Déjà, le patron de la banque centrale grec a opposé lundi un ferme démenti aux rumeurs de restructuration de la dette publique de son pays. Pour George Provopoulos, une telle décision affecterait les banques et les actifs des fonds de pension, fermerait l'accès aux marchés de capitaux et elle n'est donc pas souhaitable.  "La Banque de Grèce a expliqué clairement depuis octobre dernier qu'une telle option n'est ni nécessaire, ni souhaitable", a dit George Provopoulos dans un rapport adressé aux actionnaires.

Une source du ministère des Finances a également démenti les informations du journal Eleftherotypia qui croyait savoir que la Grèc e avait demandé une restructuration de sa dette à l'Union européenne et au FMI lors du dernier Ecofin, organisé en Hongrie. "C'est faux.

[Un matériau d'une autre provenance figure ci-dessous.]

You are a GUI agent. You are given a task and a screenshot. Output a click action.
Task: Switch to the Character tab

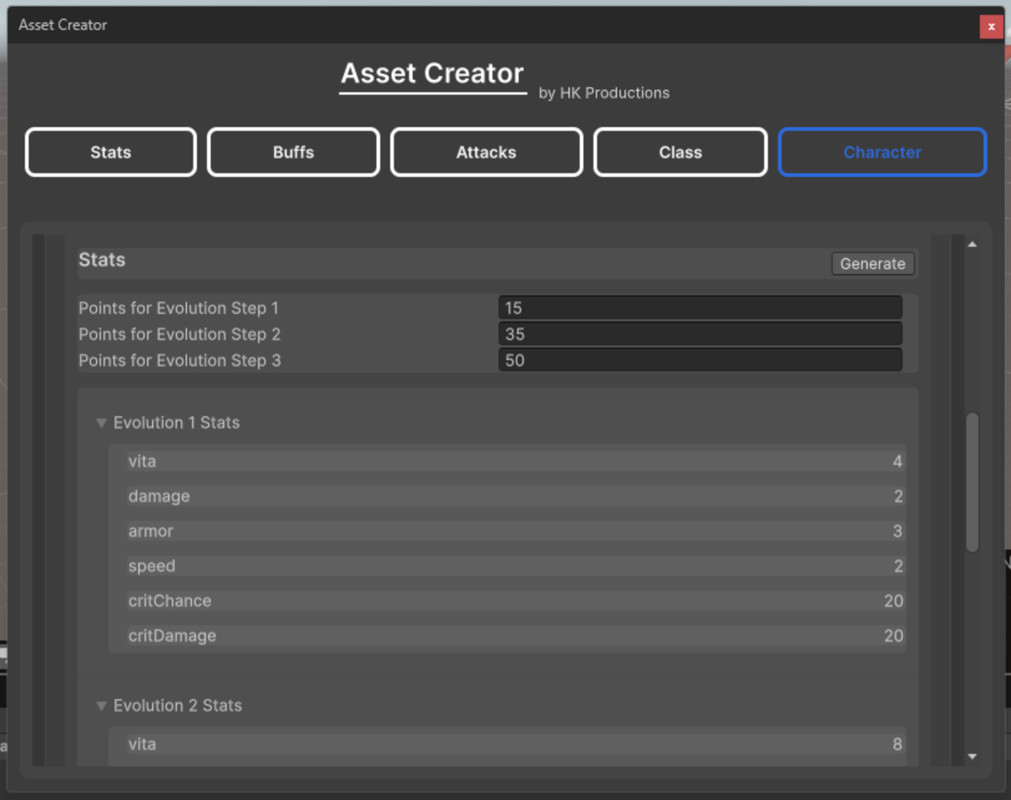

Le ministre a clos le sujet hier", a déclaré cette source qui a refusé d'être citée, faisant référence aux propos tenus par le ministre des Finances grec George Papaconstantinou pendant le week-end.

Pour Christine Lagarde, une restructuration de la dette des pays en difficulté aurait des effets catastrophiques

"La demande du gouvernement a été transmise par le ministre des Finances lors de la réunion informelle des ministres des Finances de l'Ecofin en Hongrie début avril", écrivait Eleftherotypia dans son édition de lundi. Selon ce quotidien, les discussions devaient débuter en juin.

Le secrétaire américain au Trésor Timothy Geithner s'était également déclaré en faveur d'une restructuration poursuivait le journal. En revanche, la ministre française de l'Economie Christine Lagarde a jugé ce lundi sur LCI qu'une restructuration des dettes publiques grecque, irlandaise et portugaise aurait des effets catastrophiques.

En réaction à ces informations, les spreads des pays périphériques par rapport aux Bunds se sont creusés. Les credit default swaps (CDS) grecs à cinq ans ont progressé de 84 points de base (pdb) à 1.220 pdb, selon les données Markit. Le coût de la garantie d'une exposition de 10 millions d'euros à la dette grec que s'élève désormais à 1,22 million d'euros.